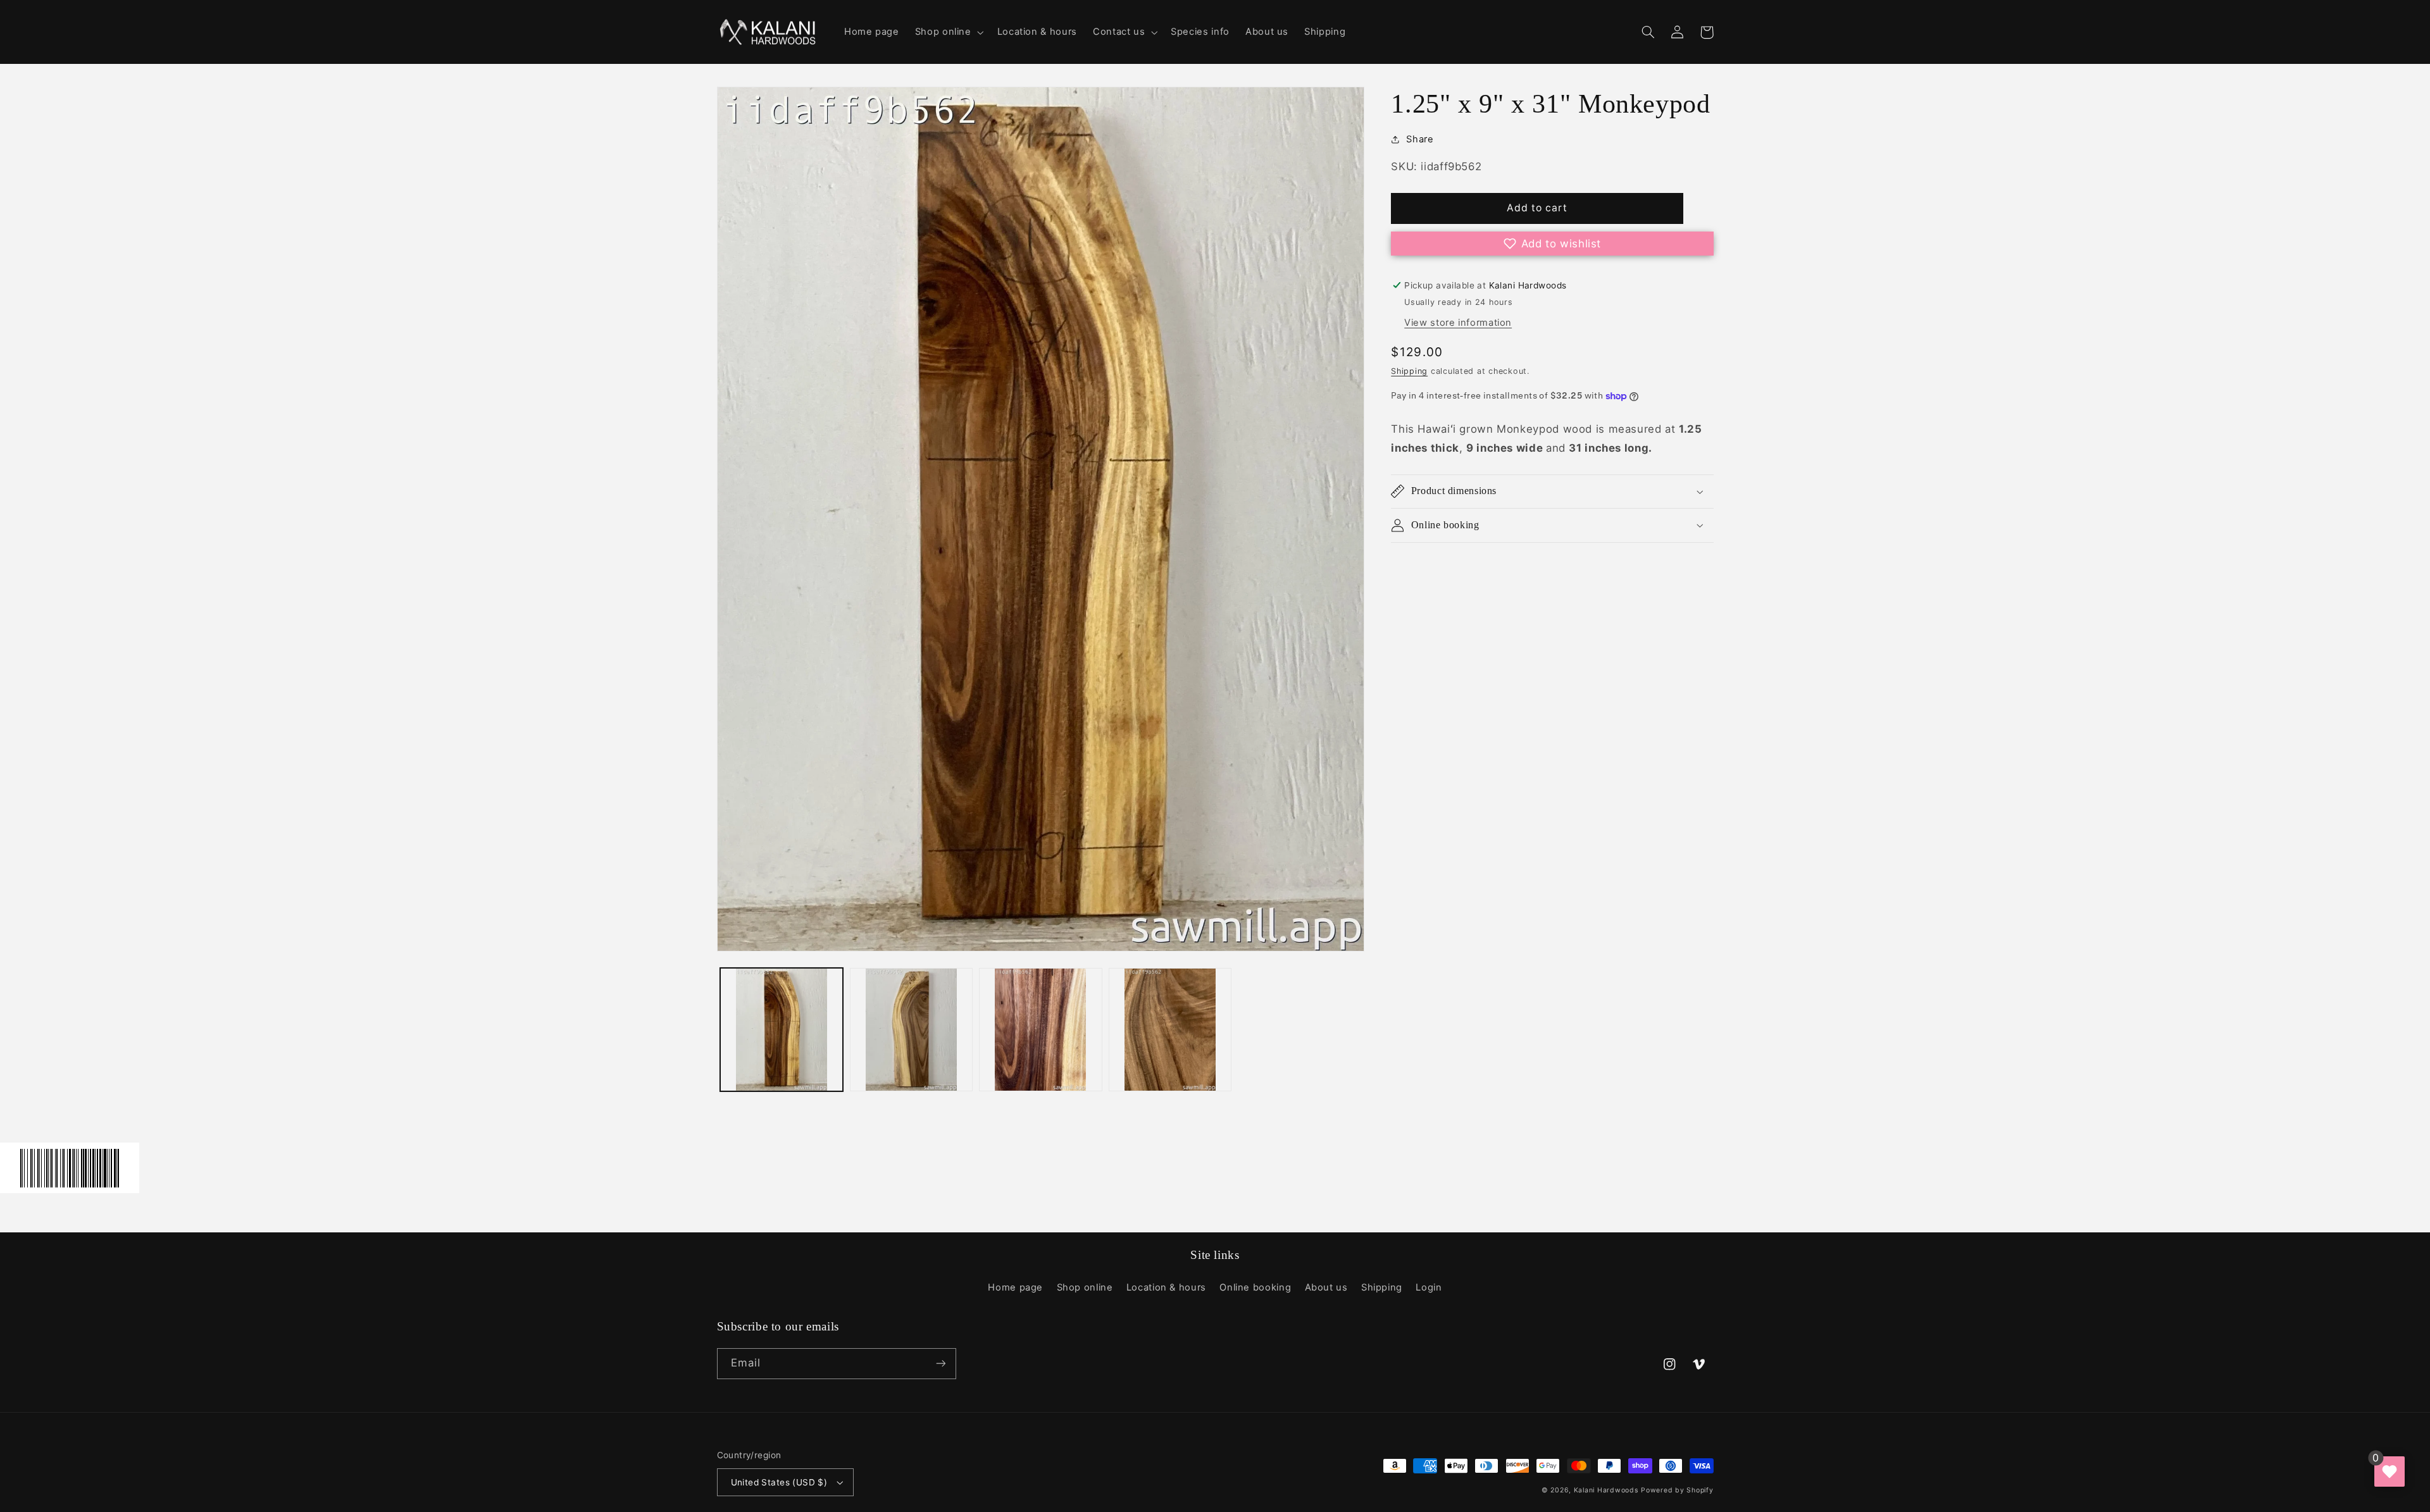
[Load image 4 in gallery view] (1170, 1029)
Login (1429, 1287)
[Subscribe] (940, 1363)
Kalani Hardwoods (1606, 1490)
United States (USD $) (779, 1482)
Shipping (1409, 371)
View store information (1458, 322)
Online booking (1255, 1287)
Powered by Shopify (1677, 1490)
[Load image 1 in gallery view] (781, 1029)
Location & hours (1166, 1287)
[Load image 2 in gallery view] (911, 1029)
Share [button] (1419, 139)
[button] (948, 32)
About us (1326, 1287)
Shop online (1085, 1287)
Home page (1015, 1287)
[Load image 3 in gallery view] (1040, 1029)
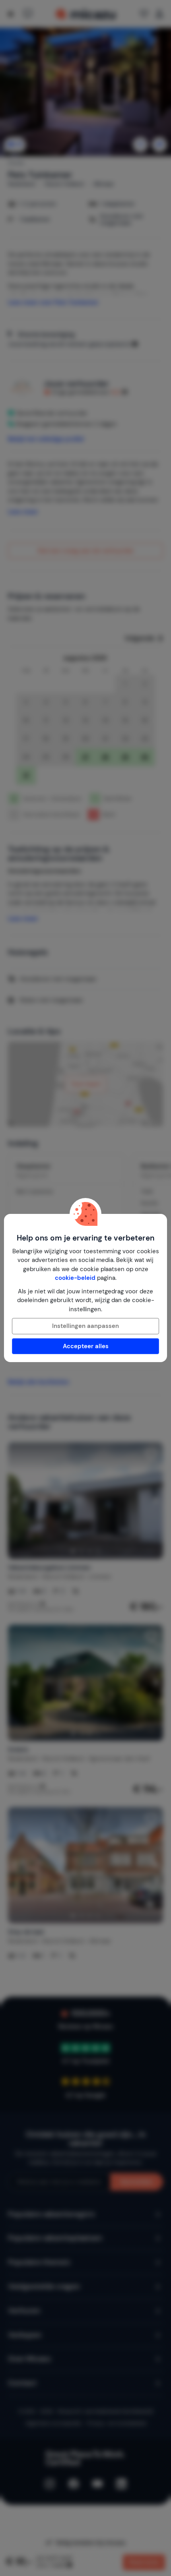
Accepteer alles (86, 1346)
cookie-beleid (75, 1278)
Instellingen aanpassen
***
> Task objective:
From the line containing "[button] (948, 32)" to the last line of the listing above, transcribe each line exactly, skipping the pictures.

> Answer section:
[button] (948, 32)
About us (1326, 1287)
Shop online (1085, 1287)
Home page (1015, 1287)
[Load image 3 in gallery view] (1040, 1029)
Accepteer alles (86, 1346)
cookie-beleid (75, 1278)
Instellingen aanpassen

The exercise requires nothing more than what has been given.